• **Given exercise**: What class was the writer of the blog post below teaching at a local library?

• **Source passage**:

<<<<

Be honest.

Or go away.

I doubt that the person I am writing this about will read it, mainly because I don’t think she follows my blogs. And if, by chance, she does read this, I hope that she understands that I prefer to use the written word to communicate my frustration, rather than trying to speak to her in person about it. I hope that she will learn from it and behave in a different way to others in the future. Because at this point, I hope to never see her again.

A couple of months ago I was teaching an Edible Landscaping class at a local library. Several people quietly edged in late – it happens, I don’t worry about it. Afterwards, one of them approached me and introduced herself. She was also a homeschool mom and Emily, who had been along with me due to a scheduling conflict, had been playing happily with her children while I conducted the class.

She was very interested in talking to me more about gardening since they had just bought a house with some acreage in Grain Valley. As I often do for people who are interested in gardening, I invited her over to see my garden and possibly get some ideas. The next week she called me and we set up a time for her to come by.

>>>>

• **Listing**:
<<<<

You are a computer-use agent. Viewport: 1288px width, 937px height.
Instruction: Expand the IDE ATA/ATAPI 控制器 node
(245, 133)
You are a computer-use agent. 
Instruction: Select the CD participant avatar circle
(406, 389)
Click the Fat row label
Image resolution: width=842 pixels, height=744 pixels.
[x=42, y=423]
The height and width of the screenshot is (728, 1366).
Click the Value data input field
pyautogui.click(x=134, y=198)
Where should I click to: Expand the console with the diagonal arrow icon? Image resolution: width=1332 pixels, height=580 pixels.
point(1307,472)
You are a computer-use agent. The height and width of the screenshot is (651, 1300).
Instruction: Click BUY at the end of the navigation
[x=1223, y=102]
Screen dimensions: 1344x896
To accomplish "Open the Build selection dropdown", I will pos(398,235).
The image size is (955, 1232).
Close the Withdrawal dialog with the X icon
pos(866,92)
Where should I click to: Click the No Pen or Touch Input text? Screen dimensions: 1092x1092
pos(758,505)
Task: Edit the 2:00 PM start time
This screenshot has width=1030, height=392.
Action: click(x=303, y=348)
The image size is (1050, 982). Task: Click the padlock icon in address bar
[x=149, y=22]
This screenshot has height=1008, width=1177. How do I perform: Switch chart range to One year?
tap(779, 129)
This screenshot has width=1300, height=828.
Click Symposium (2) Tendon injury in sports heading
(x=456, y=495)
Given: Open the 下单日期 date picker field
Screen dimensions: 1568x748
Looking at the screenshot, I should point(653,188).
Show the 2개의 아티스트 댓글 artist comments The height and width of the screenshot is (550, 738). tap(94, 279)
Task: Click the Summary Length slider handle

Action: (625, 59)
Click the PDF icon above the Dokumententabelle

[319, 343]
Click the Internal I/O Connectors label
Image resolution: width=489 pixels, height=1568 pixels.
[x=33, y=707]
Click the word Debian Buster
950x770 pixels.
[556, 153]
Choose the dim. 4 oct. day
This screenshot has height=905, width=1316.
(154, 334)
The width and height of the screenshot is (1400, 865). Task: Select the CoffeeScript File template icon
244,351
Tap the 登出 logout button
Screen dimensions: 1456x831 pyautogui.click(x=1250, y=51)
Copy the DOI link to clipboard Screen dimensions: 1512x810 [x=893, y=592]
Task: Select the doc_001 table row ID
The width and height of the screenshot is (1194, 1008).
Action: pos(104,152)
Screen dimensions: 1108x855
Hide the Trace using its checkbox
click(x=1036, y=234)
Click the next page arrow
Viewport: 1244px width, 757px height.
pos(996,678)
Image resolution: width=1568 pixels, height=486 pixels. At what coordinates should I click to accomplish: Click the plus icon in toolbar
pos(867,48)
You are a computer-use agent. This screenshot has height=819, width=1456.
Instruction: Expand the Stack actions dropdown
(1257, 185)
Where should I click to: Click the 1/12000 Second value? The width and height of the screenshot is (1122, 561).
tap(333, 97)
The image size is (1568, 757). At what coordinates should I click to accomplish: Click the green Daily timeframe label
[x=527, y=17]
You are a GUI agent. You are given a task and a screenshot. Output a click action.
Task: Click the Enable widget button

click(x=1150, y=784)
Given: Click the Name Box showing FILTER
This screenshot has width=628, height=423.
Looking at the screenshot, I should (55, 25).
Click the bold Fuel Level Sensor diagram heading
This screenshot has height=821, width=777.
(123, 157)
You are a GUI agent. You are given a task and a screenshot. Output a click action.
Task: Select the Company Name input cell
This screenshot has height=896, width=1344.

>>>>

• **The result**: An Edible Landscaping class.